Note that Cinnamon comes from the bark of a tree. Therefore, it does not dissolve in water. Most Cassia cinnamon will remain grainy in the bottom. It’s probably because it is naturally rougher/coarser in texture and has a higher oil content.
Ceylon Cinnamon would usually turn gooey or slimy because it has higher fiber. Depending on how much you used and what is in your cup, it may not sit in the bottom right away. It is the same with how flaxseeds and chia seeds become slimy. So, it is safe to drink. If you find the slime unappealing, some recommend adding cinnamon to honey first before stirring it into your tea or coffee. Another way to avoid slime or cinnamon sludge is to use a filter or tea bag.
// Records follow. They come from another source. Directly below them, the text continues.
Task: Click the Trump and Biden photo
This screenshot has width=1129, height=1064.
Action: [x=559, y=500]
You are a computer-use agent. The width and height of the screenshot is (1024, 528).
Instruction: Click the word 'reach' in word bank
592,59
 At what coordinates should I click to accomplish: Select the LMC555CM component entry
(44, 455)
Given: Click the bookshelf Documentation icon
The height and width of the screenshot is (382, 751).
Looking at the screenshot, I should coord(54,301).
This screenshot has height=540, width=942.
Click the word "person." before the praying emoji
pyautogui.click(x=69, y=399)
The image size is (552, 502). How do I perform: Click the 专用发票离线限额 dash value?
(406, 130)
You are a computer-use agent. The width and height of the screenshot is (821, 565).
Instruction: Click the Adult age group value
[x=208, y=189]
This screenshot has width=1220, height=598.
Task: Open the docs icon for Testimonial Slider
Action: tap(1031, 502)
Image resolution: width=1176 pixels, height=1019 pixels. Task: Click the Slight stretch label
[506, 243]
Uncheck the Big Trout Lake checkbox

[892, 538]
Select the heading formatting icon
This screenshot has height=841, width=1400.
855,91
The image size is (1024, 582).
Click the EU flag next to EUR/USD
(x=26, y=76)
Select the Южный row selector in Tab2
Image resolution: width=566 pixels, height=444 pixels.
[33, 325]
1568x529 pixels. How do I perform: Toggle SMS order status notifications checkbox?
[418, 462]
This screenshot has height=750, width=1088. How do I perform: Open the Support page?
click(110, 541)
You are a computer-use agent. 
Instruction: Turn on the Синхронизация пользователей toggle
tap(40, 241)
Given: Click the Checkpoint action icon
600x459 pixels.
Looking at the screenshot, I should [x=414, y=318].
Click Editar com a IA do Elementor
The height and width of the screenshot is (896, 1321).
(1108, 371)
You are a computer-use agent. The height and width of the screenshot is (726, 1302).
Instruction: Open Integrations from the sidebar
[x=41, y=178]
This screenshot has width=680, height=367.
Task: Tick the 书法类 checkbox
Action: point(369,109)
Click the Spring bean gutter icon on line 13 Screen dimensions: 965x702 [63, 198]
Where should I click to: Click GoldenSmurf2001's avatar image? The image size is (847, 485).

Prepare it with your tea or coffee. Better yet, just use Ceylon Cinnamon sticks.
For dishes like curry, it might be better to use sticks if you are planning to add aroma. But for flavor, it is better to use cassia. Remember that Cassia Cinnamon is only toxic when consume in high amounts every day. So, generally, it is not dangerous to have it once in a while.
Cinnamon Grading System
Cassia Cinnamon types do not have a grading system. They are basically the outer bark of the cinnamon tree. However, Ceylon Cinnamon is graded according to thickness. The highest grade is Alba, which is only 0.2 cm. The second-best grade is Continental with 0.6 cm. The Mexican grade follows at 0.8 cm. While higher grades often signify better quality, all Ceylon Cinnamon came from the same tree and has the same content.
Apart from the thickness, Ceylon Cinnamon is also graded according to their foxing or surface damage. In Sri Lanka, superficial foxing (surface only) is called “Malkorahedi”, while heavily patched quills are categorized as “Korahedi”. Alba grade has zero patches. Continental grade (C1 to C5) may have 10 to 25% foxing. Mexican grade may have up to 60% foxing. Note that due to damage, the surface may turn brown or darker.
Due to foxing, some Ceylon Cinnamon powder appears yellow to tan, while others may look darker brown. It may even look similar to Cassia Cinnamon. Also, ground or powder Ceylon Cinnamon has different levels of fineness. It is common to find moderately fine Ceylon Cinnamon powder in the market (such as Frontier Ceylon Cinnamon). Often Alba Cinnamon has super fine yellow-tan powder.
Growing Cinnamon: Basic Care and Cultivation
In Southeast Asia, Cinnamon trees are generally known as Caui Mana or Kayu Mani, which is translated as “sweet wood”. Often, cinnamon trees grow from 3 to 8 feet and have leaves with 3 main veins. It produces clusters of small yellow-white flowers and black seeds. You can plant it using seeds or cuttings, in semi-dry and well-drained soil with partial sun.
You can start harvesting branches of cinnamon when it reaches 6 cm thick and the outer bark is brown. After that, you need to scrape off the outer bark, then peel the inner bark layer by layer using a special knife. According to Sri Lanka’s Export Development Board (EDB) the layers are harvested in the morning and are covered to allow fermentation before being air-dried indoors for 4-7 days. The dried layers are pt together to form quills similar to a cigar roll.
I have recently purchased a cinnamon seedling (March 2022), which I planted on a pot. The advertisement showed it’s Ceylon Cinnamon but only time will tell. I plan to keep this tree small (3-4 feet) and add perlite to the soil for better drainage. According to online sources, it is best to wait for 4 years before harvesting. However, you should cut it back to 1 foot within the first 2 years to allow more shoots to grow on its side. The seedling I have are from cuttings. I will try to give an update in the future.